Raising the old , unresolved, Gearbox oil debate is irrelevant here because reverse gear does not have synchromesh.


1. The clutch is fully hydraulic. When I had loosen the bleed nipple and then pushed the clutch-pedal down, it went all way down to the floor and stayed down
2. I saw air-bubbles in the bleeding-hose. I proceed bleeding until there was no more air bubbles
3. Brakefluid container was drained while bleeding. I refilled, but it stayed allmost full the whole time
4. This did not solve the problem
5. I discover, if the engine is off, it is easy to switch to reverse.

So how do I know if I need a new mastercylinder, a slavecylinder or a new clutch-set ?

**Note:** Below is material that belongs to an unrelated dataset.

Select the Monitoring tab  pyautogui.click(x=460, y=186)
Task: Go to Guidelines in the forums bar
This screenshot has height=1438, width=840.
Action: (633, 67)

On the British RH drive CRDi there is a separate clutch fluid reservoir. Because your car is LH drive, it does not have enough space so you are probably taking fluid from the brake reservoir. The fact that you say it was drained confirms this.
Did it completely drain? If so you will have let air get back into the clutch system. When bleeding you need to maintain the reservoir level and keep the end of the bleed tube in fluid so that air cannot be drawn back up.
Its possible that some air is still trapped in the damper. On some Euro cars, mechanics reverse bleed to over come
this inherent problem. This way, they pump fluid in from the bleed nipple.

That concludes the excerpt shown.